I want to fuse the visual odometry of my Intel Realsense T265 camera with the wheel odometry of my AGV (Mechanum wheels). I am using the ekf_node with default covariances and the default launch file on Ros2 Eloquent. (files at the bootom) If I do it on the Robot itself everything works fine. The output of "/odometry/filtered" works fine and everything is calculated as it should. Now the Problem: If I record the exact same data from the robot with a rosbag2 and than try to calculate Robot_localization on my VM the estimated position goes crazy (values over 40000 in x for example). I record everything with the rosbag, so there is no difference except for the not running ekf node of course.

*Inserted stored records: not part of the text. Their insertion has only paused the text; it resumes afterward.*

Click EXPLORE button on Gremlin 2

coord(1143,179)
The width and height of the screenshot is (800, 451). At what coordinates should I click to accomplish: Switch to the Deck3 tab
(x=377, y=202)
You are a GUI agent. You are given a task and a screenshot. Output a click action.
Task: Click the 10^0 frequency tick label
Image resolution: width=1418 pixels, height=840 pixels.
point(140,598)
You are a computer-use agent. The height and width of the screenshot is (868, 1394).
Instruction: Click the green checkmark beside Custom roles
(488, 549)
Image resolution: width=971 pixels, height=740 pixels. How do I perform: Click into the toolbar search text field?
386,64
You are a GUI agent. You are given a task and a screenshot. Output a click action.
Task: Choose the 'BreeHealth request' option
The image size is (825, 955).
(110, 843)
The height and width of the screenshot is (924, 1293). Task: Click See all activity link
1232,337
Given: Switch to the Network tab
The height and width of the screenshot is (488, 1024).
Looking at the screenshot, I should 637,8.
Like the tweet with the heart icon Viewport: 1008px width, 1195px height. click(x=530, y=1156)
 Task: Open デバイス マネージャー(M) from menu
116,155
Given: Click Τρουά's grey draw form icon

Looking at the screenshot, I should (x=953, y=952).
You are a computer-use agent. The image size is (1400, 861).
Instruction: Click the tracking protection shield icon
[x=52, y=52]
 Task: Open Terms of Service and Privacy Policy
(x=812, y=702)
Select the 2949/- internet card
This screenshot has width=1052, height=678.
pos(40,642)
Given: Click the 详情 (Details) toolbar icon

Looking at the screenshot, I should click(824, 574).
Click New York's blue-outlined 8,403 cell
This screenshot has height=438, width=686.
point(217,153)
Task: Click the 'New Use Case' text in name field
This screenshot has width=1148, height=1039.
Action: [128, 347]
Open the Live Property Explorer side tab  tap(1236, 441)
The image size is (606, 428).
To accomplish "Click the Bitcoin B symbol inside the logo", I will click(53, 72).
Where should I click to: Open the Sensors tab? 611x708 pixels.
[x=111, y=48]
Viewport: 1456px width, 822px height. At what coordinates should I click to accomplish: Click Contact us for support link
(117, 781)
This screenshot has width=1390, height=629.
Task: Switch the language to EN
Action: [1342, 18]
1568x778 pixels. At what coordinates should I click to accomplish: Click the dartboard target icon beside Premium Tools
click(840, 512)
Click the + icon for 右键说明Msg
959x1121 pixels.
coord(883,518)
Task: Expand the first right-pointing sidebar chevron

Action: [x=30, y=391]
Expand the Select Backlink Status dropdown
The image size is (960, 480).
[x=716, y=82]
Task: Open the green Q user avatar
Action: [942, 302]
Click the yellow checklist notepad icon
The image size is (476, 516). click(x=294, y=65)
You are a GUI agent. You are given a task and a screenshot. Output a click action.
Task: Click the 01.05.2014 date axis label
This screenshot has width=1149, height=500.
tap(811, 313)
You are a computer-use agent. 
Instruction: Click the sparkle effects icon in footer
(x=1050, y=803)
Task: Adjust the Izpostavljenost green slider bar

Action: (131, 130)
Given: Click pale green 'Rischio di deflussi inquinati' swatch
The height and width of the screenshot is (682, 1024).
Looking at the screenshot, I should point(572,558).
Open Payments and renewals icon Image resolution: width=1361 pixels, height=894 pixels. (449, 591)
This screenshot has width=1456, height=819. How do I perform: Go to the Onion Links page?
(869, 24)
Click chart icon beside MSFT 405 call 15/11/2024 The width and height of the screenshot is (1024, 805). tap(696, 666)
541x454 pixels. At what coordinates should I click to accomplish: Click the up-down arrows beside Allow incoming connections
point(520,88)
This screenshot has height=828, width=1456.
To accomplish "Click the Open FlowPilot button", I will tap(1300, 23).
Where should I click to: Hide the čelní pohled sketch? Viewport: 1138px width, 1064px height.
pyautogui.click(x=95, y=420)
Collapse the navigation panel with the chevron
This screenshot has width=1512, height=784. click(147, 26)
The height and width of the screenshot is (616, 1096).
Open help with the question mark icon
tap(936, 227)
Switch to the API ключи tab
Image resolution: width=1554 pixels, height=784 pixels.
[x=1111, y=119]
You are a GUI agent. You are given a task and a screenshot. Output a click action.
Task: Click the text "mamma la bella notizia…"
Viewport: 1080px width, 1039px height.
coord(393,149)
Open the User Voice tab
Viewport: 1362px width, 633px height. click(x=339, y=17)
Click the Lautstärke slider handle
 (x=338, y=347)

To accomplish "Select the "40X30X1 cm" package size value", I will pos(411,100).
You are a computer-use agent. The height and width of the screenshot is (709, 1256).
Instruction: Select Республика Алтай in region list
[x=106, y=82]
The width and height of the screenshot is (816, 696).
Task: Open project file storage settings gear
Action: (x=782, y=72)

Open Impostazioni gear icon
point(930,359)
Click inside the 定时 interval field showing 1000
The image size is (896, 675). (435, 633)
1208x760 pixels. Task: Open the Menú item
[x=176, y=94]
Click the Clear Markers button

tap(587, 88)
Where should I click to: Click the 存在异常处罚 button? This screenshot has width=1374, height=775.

As far as I tested the error occured everytime I try to the Visual odometry signal or if I run the ekf a second time after stopping. After a reboot of the VM the first run is working, if there is only the wheel_odometry signal in the ekf. I am not sure if that is related or random.

I already tried swapping odom0 with odom1 and trying out different combinations in the config matrices. Like fusing position from both or x from the one, y from the other. Just experiments. But nothing helped.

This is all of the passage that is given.